Once such asset bubbles burst, it becomes hard to find borrowers and lenders who are either willing or creditworthy. The over-indebted start paying down their debts, instead, as now. Desired savings also soar. Realised savings may not rise, however: incomes may collapse, instead. This is what John Maynard Keynes called “the paradox of thrift”. The result will be a slump caused by balance sheet collapse rather than attempts to control high inflation.
What then might be done?
Some recommend a “liquidation”. A chain of bankruptcy would indeed eliminate a debt overhang, as happened in the 1930s. But, with much of the economy enmeshed in bankruptcy and the financial sector imploding, a depression would result. To choose that option must be insane.
Less unappealing is organised mass bankruptcy. Proposals for an organised debt-for-equity swap in failed or enfeebled financial institutions fall into this category. So, too, does allowing courts to modify mortgage contracts. Executed efficiently and expeditiously, such ideas are attractive. Costs would fall on shareholders and creditors, not taxpayers, and so sustain the principle of private responsibility.
An opposite approach is to sustain existing levels of debt, by slashing its cost to borrowers and trying to grow out of it over many years. This is what current monetary policies seek to achieve. It is a good idea, however unpleasant to creditors. But this would not generate much additional borrowing or fresh spending; it would not stop the indebted from trying to lower their debt; and it would not restore the financial sector to health.
Yet another approach is to replace private debt with public debt. That is what recapitalisation of banks now means. Over time, private-sector debt should fall, while public-sector debt, explicit and implicit, rises. Socialising debt increases the chances of growing out of it. That has happened before, notably in the case of UK public debt over the course of the 19th century.
Finally, there is inflation. If central banks and governments are aggressive enough, they can generate inflation, which will lower the debt burden. But they will imperil – if not terminate – the experiment with unbacked fiat (or man-made) money that started in 1971.
So which is the best approach?
At the overall level, it must largely be to grow out of the debt overhang, with socialisation of a part of it an essential element. Relapse into inflation would be a huge policy failure. A plan is also needed to deal with the plight of many households and with the overextended and undercapitalised financial sector.
The financial sector, as a whole, cannot deleverage by selling assets. It would be helpful if claims of global financial institutions could be netted out, instead, though that would require international co-operation. The Obama administration must also soon launch a recapitalisation of US banking, but not by buying the “toxic assets” at above-market prices. A debt-equity swap would be preferable. If that is politically impossible or too destabilising, publicly financed recapitalisation is inevitable. Just do not dare to call it nationalisation.

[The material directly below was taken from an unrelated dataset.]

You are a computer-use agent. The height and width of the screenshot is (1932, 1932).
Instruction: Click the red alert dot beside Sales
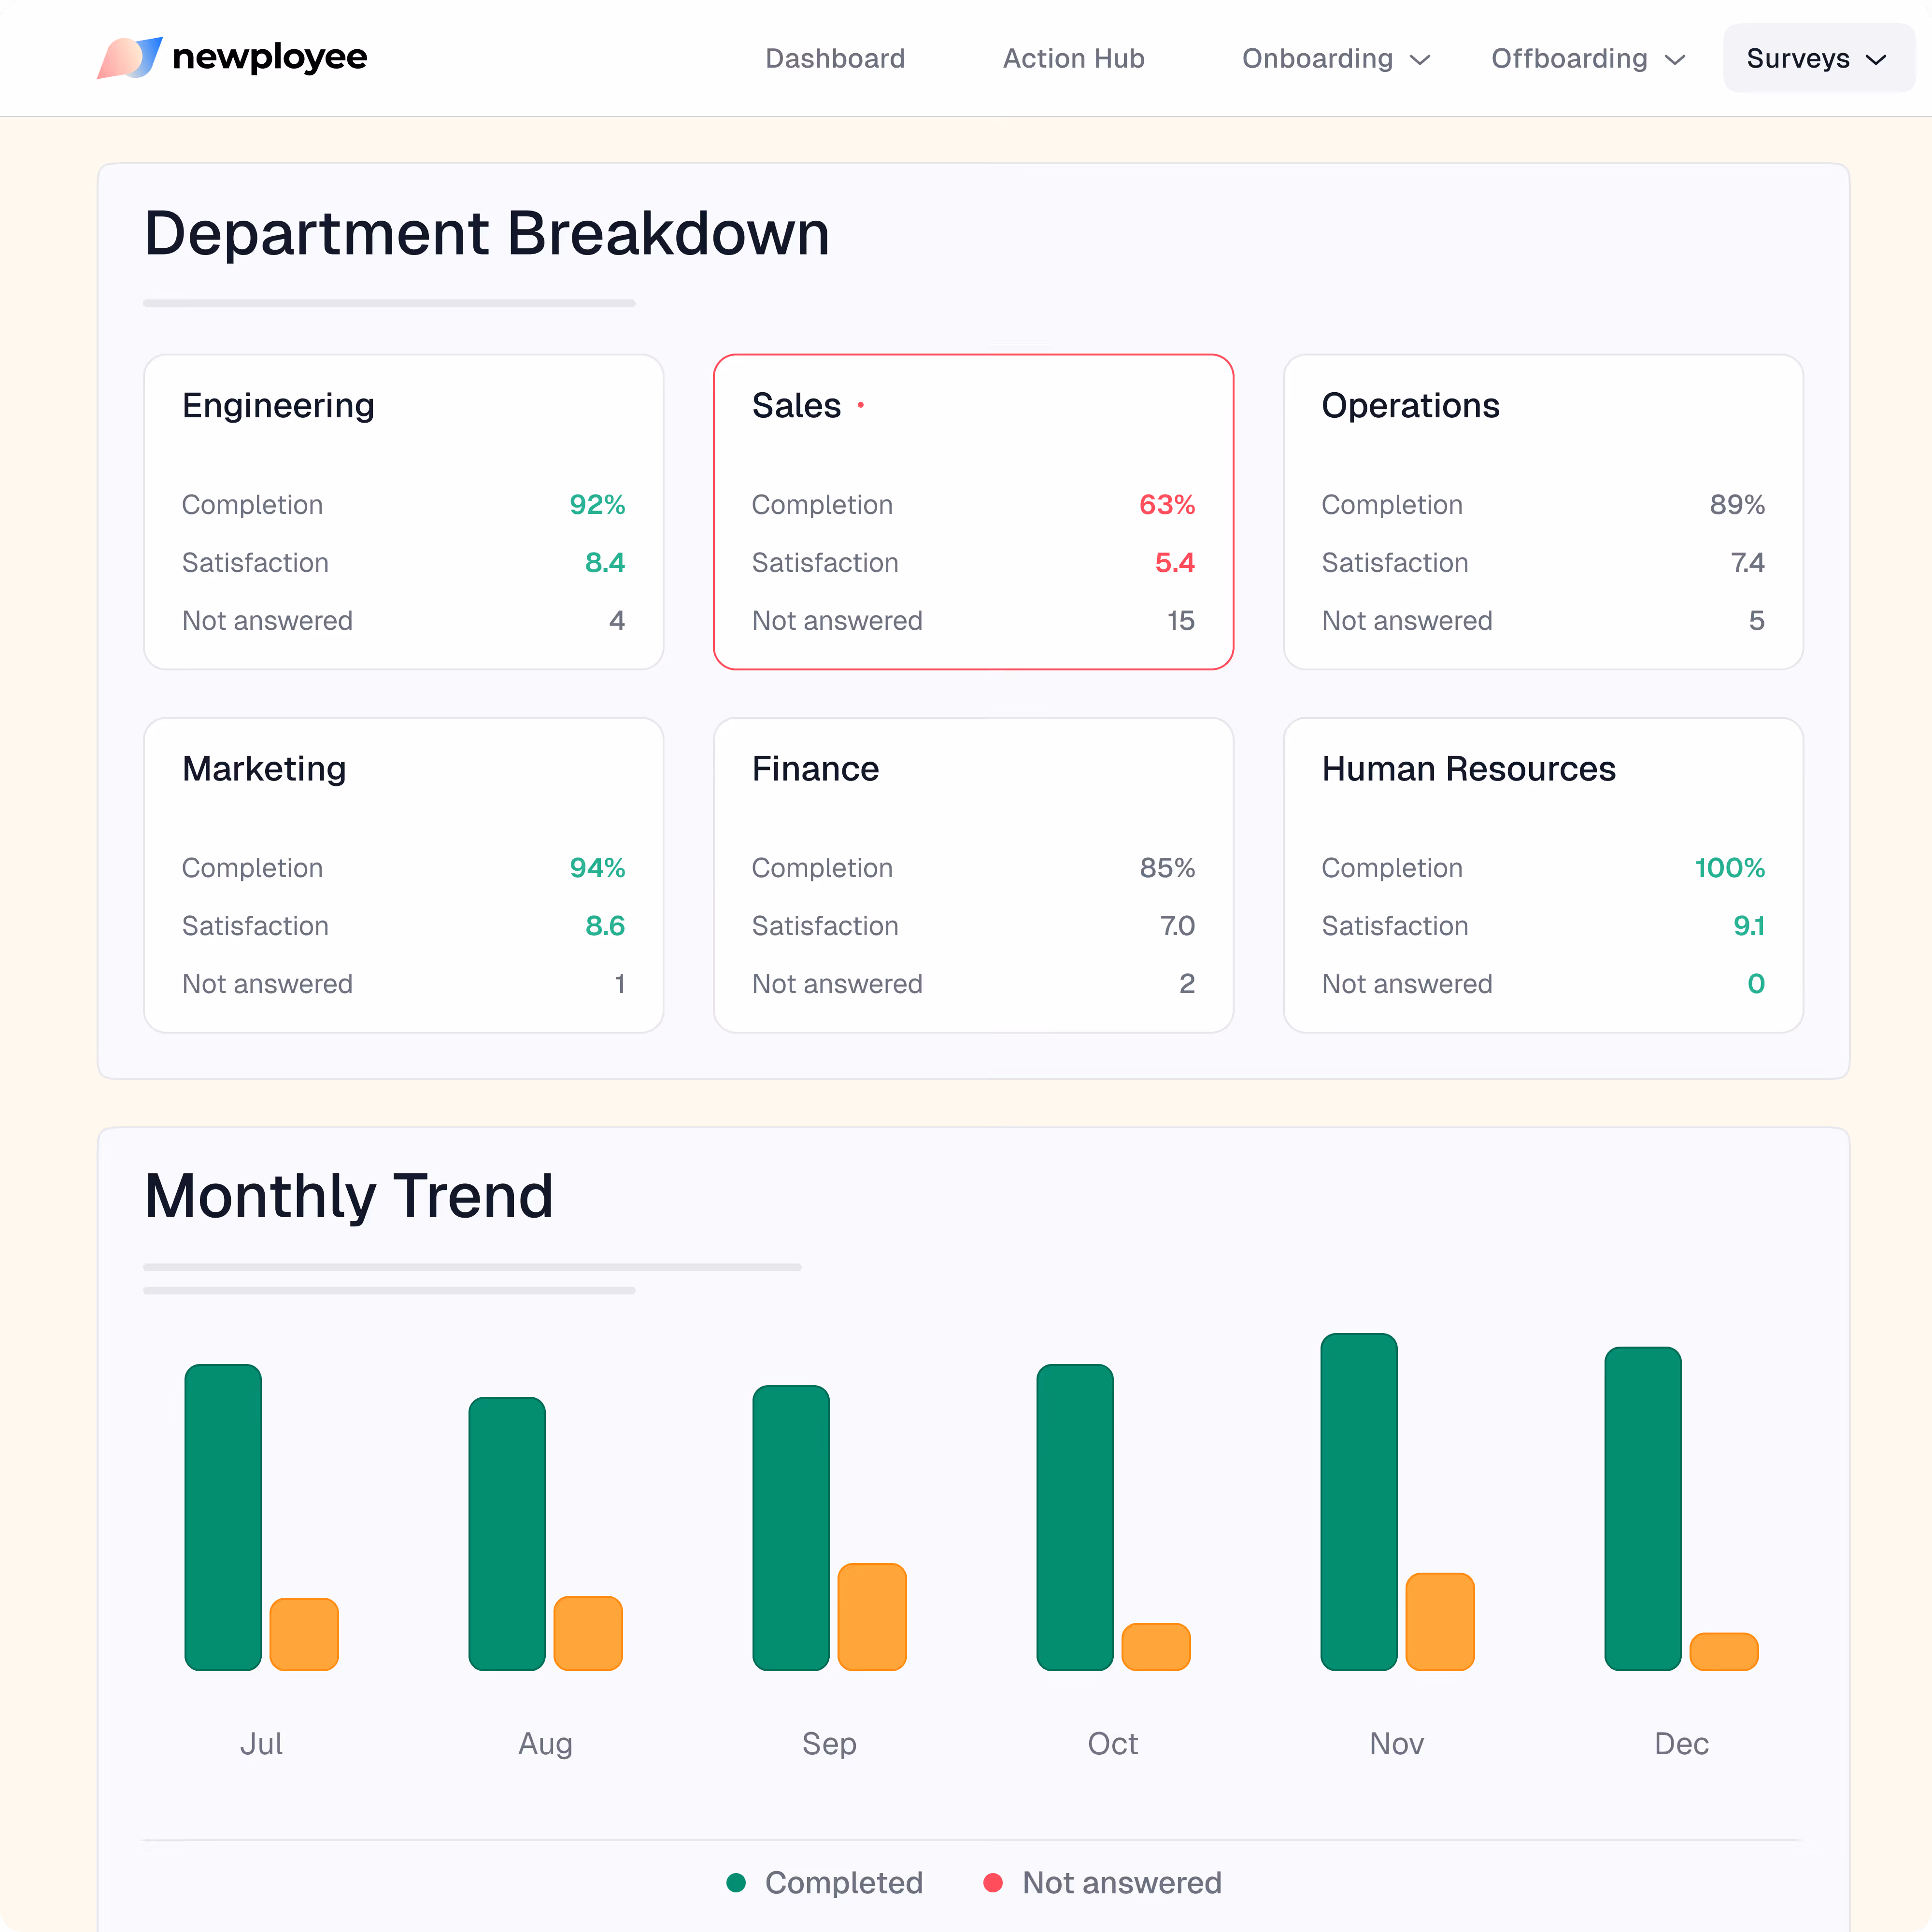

Whatever is done, one compelling truth cannot be evaded. It is going to be very hard to generate substantial net borrowing by households and non-financial corporations in the high-income countries with high internal debt. It is unimaginable that they will return to levels of private-sector borrowing, spending and increases in debt that characterised these countries for so long. Countries with large current account surpluses have long demanded an end to the profligate borrowing and spending of the customers upon whom they depended. They should have been careful what they wished for: they have now got it. Enjoy!